Management of Normal Labour and Postnatal Care


Labour is the physiological termination of pregnancy. Approximately 280 days from the last menstrual period. It is the process by which the products of gestation are expelled through the birth canal after the 28th week.

Normal labour occurs at term and is spontaneous in onset with the fetus presenting by the vertex. The process should be completed with acceptable time i.e. within 24 hours vaginally with no complications arising.

Causes of the Onset of Labour

Hormonal, Biochemical and mechanical changes that occur around term may trigger labour.

Hormonal changes include release of oxytocin and altered Oestrogen and Progesterone ratio.

Biochemical includes prostaglandin while Mechanical includes pressure from the presenting part and over stretched uterus.

Premonitory Signs of Labour

  • Lightening: 2-3 weeks before term. The lower uterine segment softens and stretches causing the sinking of the uterus in the lower birth canal. 
  • Frequency of micturition: this is the pressure of the presenting part on the bladder. 
  • False labour pain occurs; irregular contractions occurs in the abdomen and are due to contraction and relaxation of the uterus, it does not increase in intensity whereas with the true labour pains the contraction progress in intensity. 
  • Taking up of cervix: the cervix being drawn up and merged into the lower uterine segment.
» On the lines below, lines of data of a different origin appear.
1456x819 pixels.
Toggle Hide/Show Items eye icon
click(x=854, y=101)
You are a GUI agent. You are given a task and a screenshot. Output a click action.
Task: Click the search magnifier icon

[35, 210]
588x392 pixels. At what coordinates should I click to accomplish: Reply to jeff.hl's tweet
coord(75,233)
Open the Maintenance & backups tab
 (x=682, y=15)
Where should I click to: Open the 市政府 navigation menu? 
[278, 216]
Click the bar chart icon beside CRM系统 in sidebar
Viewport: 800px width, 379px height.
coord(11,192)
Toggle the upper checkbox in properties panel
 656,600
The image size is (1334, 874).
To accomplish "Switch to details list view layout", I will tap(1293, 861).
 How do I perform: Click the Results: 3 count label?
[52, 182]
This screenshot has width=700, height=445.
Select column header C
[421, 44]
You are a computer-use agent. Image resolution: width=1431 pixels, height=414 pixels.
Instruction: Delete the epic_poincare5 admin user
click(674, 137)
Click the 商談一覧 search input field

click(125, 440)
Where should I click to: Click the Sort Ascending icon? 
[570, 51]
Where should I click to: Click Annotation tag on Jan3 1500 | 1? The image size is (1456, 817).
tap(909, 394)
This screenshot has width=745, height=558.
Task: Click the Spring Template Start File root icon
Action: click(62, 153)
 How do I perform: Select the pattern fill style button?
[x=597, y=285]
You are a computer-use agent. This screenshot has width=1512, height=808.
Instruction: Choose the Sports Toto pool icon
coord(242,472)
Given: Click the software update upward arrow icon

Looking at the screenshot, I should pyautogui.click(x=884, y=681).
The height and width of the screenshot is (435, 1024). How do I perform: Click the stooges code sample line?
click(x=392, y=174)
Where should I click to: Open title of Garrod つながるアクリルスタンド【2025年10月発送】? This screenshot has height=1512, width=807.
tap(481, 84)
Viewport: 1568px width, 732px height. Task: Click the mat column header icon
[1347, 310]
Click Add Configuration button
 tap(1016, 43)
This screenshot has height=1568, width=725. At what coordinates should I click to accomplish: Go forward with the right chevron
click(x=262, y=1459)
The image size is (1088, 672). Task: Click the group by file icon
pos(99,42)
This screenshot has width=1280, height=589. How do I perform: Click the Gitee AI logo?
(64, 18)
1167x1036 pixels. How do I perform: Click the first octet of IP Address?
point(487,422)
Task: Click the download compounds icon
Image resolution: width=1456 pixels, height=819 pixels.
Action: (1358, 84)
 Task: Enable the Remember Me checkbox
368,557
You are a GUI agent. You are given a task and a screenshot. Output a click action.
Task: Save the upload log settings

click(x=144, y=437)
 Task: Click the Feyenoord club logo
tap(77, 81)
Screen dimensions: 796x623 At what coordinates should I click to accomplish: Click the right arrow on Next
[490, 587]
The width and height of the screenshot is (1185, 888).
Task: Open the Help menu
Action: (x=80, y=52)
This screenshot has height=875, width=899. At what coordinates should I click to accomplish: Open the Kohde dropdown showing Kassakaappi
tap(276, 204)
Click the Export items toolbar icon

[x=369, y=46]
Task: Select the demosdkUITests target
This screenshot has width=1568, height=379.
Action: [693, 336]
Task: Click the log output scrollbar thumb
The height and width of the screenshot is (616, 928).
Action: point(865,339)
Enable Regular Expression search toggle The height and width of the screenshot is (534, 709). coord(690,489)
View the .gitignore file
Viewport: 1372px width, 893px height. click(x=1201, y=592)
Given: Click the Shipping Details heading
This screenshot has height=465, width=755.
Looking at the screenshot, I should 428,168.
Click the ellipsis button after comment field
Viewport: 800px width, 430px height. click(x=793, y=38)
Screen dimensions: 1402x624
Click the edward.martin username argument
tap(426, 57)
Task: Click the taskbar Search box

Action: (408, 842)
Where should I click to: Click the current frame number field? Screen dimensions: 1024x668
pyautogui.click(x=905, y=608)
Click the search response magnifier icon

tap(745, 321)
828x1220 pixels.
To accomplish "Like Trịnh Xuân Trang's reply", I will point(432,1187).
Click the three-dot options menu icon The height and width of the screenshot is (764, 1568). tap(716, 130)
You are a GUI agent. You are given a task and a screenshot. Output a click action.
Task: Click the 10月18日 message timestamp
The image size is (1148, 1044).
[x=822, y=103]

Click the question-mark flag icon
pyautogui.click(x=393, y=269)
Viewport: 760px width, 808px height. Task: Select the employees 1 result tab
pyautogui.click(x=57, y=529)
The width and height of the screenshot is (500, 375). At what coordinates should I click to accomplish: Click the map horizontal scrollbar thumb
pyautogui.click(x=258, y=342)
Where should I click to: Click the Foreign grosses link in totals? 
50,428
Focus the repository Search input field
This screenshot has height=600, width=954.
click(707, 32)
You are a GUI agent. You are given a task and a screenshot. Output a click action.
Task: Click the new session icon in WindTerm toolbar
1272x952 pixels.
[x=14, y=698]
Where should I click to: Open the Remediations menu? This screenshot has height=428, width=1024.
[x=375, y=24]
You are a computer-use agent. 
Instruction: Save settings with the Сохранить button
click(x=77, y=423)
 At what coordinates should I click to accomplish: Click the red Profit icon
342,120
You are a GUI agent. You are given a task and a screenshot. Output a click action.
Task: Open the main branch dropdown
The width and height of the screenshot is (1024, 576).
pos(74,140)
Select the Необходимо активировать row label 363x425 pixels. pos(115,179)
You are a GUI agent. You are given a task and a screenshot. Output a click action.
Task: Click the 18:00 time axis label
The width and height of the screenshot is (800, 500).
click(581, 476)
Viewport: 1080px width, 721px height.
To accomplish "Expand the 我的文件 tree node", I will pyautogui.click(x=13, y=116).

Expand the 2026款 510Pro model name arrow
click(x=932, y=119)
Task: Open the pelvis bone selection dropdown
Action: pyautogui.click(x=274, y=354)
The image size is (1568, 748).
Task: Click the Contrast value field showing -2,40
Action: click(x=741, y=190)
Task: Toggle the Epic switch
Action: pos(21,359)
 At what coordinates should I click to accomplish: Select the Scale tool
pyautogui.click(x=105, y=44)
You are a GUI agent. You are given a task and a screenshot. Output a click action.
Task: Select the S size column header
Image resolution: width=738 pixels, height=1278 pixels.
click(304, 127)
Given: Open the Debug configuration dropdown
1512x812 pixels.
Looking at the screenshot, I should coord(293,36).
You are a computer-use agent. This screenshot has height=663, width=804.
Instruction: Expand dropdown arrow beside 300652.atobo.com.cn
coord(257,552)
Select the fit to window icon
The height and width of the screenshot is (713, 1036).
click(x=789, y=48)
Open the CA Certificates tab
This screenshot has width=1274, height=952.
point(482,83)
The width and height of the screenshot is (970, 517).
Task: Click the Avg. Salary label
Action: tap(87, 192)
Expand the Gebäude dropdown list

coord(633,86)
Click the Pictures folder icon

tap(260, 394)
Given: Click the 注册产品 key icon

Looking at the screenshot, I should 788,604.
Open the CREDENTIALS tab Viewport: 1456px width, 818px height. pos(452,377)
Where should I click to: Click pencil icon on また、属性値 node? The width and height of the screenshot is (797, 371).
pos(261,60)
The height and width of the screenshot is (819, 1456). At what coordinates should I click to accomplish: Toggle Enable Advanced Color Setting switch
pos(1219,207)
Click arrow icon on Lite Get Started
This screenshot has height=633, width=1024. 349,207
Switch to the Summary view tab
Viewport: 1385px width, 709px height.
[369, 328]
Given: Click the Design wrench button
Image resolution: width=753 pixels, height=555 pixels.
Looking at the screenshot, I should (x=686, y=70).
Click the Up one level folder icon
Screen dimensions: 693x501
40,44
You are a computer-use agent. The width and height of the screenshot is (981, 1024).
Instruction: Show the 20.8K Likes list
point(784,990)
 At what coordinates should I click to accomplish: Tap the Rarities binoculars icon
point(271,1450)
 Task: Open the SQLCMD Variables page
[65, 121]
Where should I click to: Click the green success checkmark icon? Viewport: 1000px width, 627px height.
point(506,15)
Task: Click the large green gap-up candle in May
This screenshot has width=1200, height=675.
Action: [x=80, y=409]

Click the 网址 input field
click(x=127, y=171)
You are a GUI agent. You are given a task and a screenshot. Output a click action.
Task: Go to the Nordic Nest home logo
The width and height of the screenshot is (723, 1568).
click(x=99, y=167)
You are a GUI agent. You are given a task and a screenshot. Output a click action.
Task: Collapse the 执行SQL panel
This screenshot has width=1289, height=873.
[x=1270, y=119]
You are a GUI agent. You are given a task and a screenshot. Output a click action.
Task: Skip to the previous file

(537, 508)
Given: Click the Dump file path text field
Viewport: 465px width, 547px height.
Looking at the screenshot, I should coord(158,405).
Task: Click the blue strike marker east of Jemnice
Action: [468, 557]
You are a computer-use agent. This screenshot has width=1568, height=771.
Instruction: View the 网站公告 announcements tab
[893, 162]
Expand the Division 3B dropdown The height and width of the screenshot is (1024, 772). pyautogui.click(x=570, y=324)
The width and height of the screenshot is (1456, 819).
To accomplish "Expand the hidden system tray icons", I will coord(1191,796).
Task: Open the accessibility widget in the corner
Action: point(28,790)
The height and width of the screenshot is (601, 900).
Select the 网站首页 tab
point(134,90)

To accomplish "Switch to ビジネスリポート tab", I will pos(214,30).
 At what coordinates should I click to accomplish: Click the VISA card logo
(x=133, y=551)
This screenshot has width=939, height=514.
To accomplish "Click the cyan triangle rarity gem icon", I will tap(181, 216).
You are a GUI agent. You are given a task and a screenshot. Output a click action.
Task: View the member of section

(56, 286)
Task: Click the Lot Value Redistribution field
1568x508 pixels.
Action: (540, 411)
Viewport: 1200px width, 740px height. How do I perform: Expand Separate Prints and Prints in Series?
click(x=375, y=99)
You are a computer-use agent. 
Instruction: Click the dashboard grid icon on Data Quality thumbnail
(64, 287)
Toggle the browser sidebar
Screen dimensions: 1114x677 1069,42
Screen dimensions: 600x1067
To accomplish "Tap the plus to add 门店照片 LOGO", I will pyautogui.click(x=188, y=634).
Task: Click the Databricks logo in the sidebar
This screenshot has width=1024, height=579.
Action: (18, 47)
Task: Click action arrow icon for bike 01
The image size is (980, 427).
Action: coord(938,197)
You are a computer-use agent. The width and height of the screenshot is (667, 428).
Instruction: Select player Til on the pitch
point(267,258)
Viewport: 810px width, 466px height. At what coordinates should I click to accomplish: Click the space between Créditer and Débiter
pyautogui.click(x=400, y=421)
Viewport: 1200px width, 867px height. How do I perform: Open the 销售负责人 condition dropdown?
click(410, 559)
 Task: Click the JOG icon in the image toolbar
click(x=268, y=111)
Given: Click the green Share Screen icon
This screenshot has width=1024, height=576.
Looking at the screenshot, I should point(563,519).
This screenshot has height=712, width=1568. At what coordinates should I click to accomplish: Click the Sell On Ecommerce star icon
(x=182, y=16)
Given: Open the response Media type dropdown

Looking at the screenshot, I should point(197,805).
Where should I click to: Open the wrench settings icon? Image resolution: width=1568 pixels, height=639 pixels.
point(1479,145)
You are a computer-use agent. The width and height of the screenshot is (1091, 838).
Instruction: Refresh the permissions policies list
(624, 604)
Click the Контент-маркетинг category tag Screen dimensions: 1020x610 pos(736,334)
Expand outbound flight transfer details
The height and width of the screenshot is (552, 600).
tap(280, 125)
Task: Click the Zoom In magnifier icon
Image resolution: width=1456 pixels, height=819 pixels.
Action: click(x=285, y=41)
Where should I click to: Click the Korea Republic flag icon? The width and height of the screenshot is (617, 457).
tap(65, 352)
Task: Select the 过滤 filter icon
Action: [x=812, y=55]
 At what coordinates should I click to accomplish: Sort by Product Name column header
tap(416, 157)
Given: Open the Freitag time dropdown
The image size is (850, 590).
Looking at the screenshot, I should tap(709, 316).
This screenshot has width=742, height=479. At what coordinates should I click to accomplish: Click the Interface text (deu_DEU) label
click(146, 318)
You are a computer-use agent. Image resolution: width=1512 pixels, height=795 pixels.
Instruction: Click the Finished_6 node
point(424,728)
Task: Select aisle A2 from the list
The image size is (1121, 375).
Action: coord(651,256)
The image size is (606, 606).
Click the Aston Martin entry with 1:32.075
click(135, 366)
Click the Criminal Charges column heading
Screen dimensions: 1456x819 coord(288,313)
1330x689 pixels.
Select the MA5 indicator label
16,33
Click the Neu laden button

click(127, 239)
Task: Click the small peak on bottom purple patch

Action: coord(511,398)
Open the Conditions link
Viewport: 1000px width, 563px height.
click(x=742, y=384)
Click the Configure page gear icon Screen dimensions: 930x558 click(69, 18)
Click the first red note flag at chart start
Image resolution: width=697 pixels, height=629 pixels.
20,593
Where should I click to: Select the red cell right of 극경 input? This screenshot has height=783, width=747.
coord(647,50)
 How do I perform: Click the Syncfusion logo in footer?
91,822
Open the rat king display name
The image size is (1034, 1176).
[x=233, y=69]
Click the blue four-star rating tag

Or shortening of the cervix.


  • There is a painful uterine contraction: the patient is aware of the contractions as it gives her pain and headache. The pain occurs in regular intervals and rarely exceeds 3 seconds. 
  • The show: this is plug mucus which has occupied the cervical canal during pregnancy. It escapes from the vagina as the OS dilates. 
  • Dilatation of the OS: this is felt on vagina examination. 
  • The cervix is said to be shorter and taken up.


FIRST STAGE: this begins with the regular and rhythmic uterine contraction resulting in the full dilatation of the cervical OS. In primipara it is between 12-18 hours but in multiparous women it is between 6-12hours

SECOND STAGE: this commence with full dilatation of the cervix until complete expulsion of the foetus. In the primiparous women it is up 1 hour.

THIRD STAGE: this is the separation and expulsion of the placenta, the membranes and the subsequent control of bleeding. Last for ½ to 1 hour in both categories.

FOURTH STAGE: this is the period of observation of the mother after the placenta is delivered.

Signs and symptoms of placental descend and separation;

  • Elongation of the cord 
  • Gush of blood and liquor 
  • The uterus feels harder, smaller and mobile 
  • The uterus rises in the abdomen and is felt palpable above or at the level of the umbilicus 
  • The placenta is seen at the vulva. The method by which the placenta uses to separate is shultze and ducan method.


  • Procedure of admission; the patient should be welcomed and reassured in a friendly atmosphere. 
  • Her condition as she enters labour ward should be noted at the same time. 
  • Her ANC record should be secured as it gives the full history and any important instruction that have been written down by the doctor about the patient. 
  • If the patient is not attending ANC, a full medical history and obstetric history must be taken.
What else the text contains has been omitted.